The statutory predecessor to section 27.006 of the Government Code, article 6252-24, V.T.C.S., upon which Attorney General Opinion MW-222 was based, deemed guilty of a misdemeanor any justice of the peace "who shall receive for collection or undertake the collection of any claim for debt of others," unless such collection was expressly provided by law. Id. Attorney General Opinion MW-222 (1980) at 1. Thus, "[a] violation occurs under article 6252-24 unless the justice of the peace is authorized by some other statute to act as a debt collector for private individuals." Id. The opinion found no statute that would "bring a justice's efforts to collect restitution under the 'processes of law' necessary to avoid the prohibition of article 6252-24." Id. at 2. Accordingly, the opinion concluded, a justice of the peace is unauthorized to collect restitution on behalf of the holder of a dishonored check. Id.

The substance of V.T.C.S. article 6252-24, now codified as Government Code section 27.006(a), has not changed since the issuance of Attorney General Opinion MW-222. [footnote 2] However, three years after the issuance of that attorney general opinion, the legislature added a new subsection (e) to section 32.41 of the Penal Code: [footnote 3]

A person charged with [the offense of issuance of a bad check] under this section may make restitution for the bad checks. Restitution shall be made through the prosecutor's office if collection and processing were initiated through that office. In other cases restitution may, with the approval of the court in which the offense is filed, be made through the court, by certified checks, cashiers checks, or money order only, payable to the person that received the bad checks.

Act of May 28, 1983, 68th Leg., R.S., ch. 911, 1, 1983 Tex. Gen. Laws 5050, 5050. On the floor of the senate, Senator Santiesteban explained that because, at that time, justices of the peace were unauthorized to collect restitution, a defendant who wished to pay restitution in court could not do so. Debate on H.B. 1606 on the Floor of the Senate, 68th Leg. (May 26, 1983) (testimony of Senator Santiesteban) (tape available from Senate Staff Services Office). Furthermore, no statute then in existence provided for the issuers of bad checks to pay restitution. House Comm. on Criminal Jurisprudence, Bill Analysis, H.B. 1606, 68th Leg. (1983).

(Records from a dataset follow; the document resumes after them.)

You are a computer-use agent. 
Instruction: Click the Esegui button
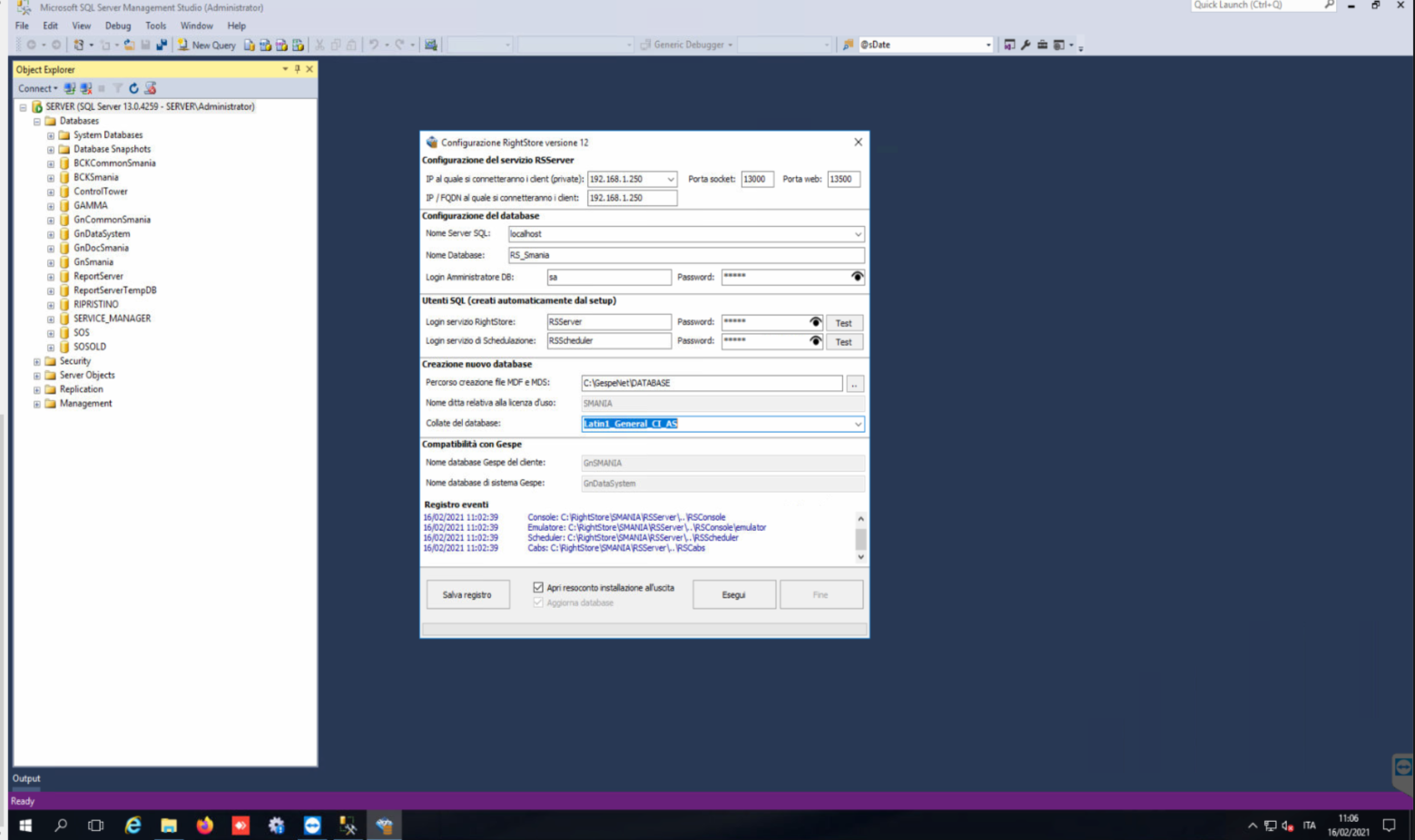733,595
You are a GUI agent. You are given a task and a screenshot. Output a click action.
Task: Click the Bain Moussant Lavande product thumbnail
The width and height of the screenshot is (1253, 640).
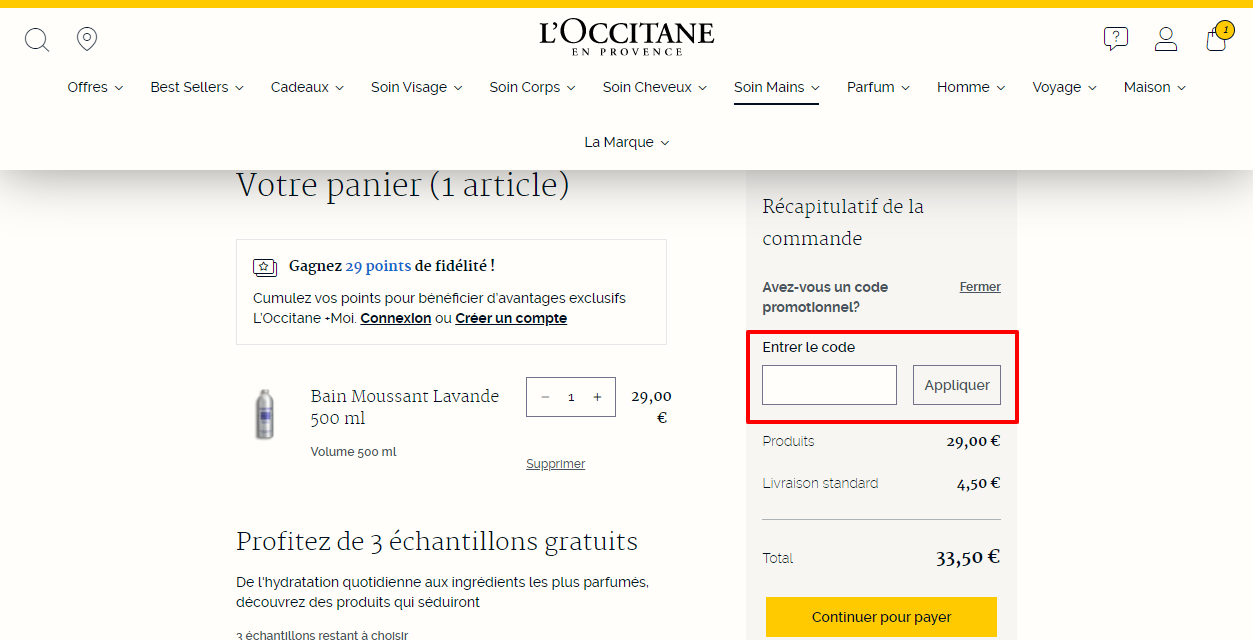264,413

As enacted in 1983, therefore, section 32.41(e) of the Penal Code explicitly permitted the issuer of a dishonored check to restitute the amount of the dishonored check to its holder "through the court, by certified checks, cashiers checks, or money order only, payable to the person that received the bad checks." (Emphasis added.) Of course, the judge or justice of the peace presiding over the court in which the dishonored check charge was filed must consent to receive the restitution.

In 1989 the legislature amended section 32.41(e) by the passage of House Bill 803, which deleted the following language: "by certified checks, cashiers checks, or money order only, payable to the person that received the bad checks." See Act of May 20, 1989, 71st Leg., R.S., ch. 1038, 1, 1989 Tex. Gen. Laws 4172, 4172. The author of House Bill 803, Representative Ovard, indicated that, despite the 1983 enactment of section 32.41(e), defendants often came to court with restitution checks made out to the court, not to the holder of the dishonored check. Hearings on H.B. 803 Before the House Criminal Jurisprudence Comm., 71st Leg. (Apr. 10, 1989) (testimony of Representative Ovard) (tape available from House Video/Audio Services Office). Because section 32.41(e) did not permit the court to accept the check unless it was made out to the dishonored check holder, the court would "send the [defendant] away to go get another one. Fifty percent never come back." Id. Representative Ovard apparently felt that by changing the law to permit restitution checks made out to the court, in addition to restitution checks made out to the dishonored check holder, the number of dishonored check holders who receive restitution would be increased. Id.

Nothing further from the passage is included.